> **What to do**:
Using the data below, return all lines in which "agent" appears.

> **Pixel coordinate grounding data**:
+ + + +
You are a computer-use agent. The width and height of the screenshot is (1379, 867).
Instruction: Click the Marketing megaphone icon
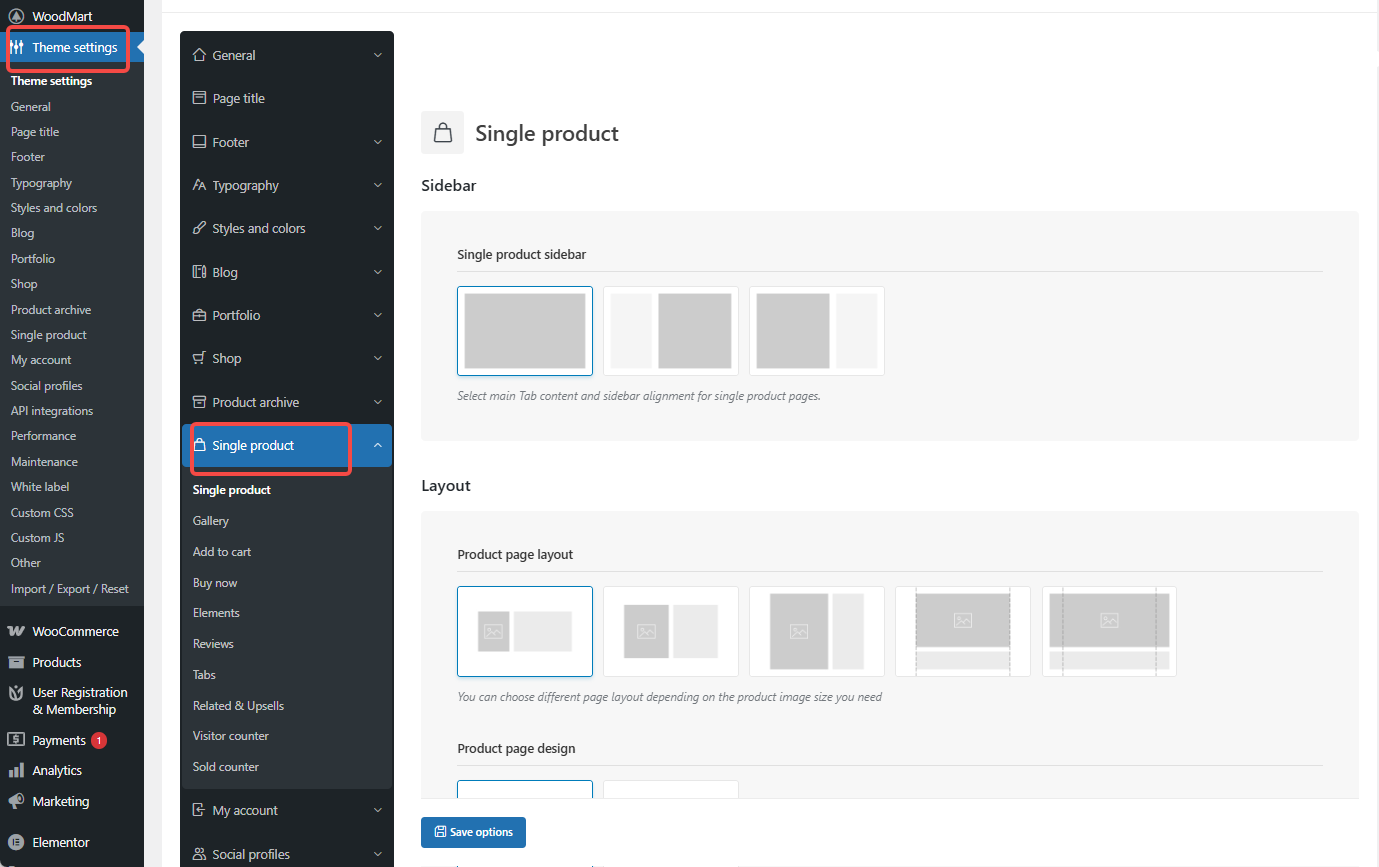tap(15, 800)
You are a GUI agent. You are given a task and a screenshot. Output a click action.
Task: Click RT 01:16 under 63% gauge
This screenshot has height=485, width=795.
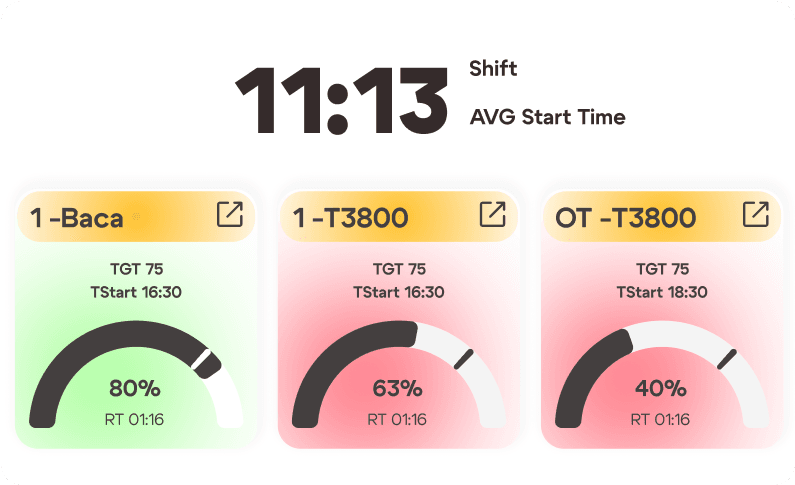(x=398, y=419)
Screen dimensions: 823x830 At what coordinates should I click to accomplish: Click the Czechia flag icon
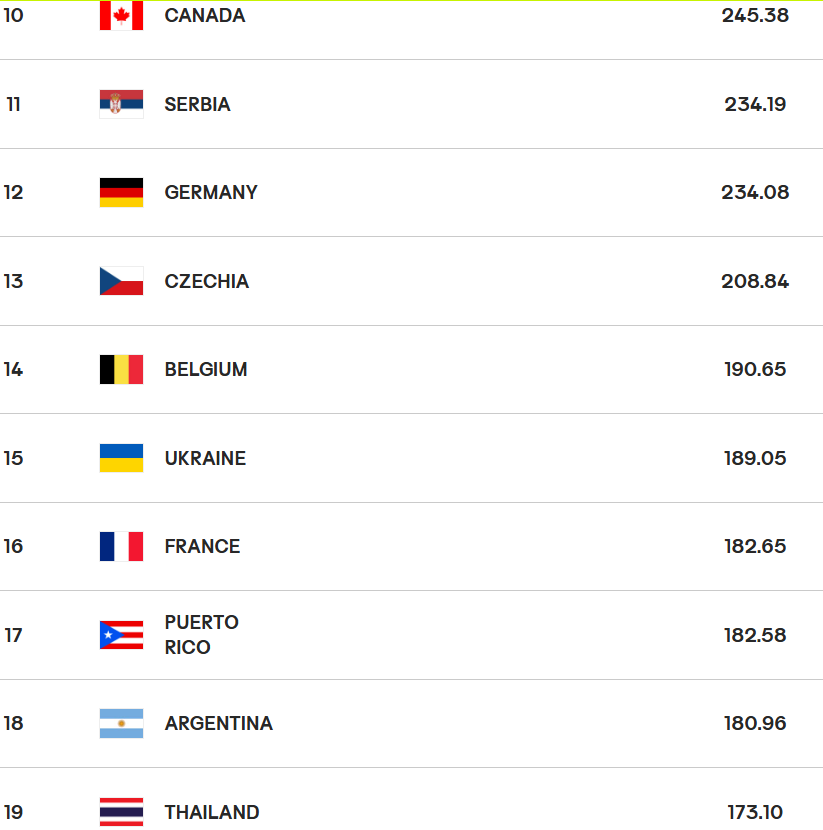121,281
+ + + +
> **The answer**:
You are a computer-use agent. The width and height of the screenshot is (1379, 867).
You are a GUI agent. You are given a task and a screenshot. Output a click action.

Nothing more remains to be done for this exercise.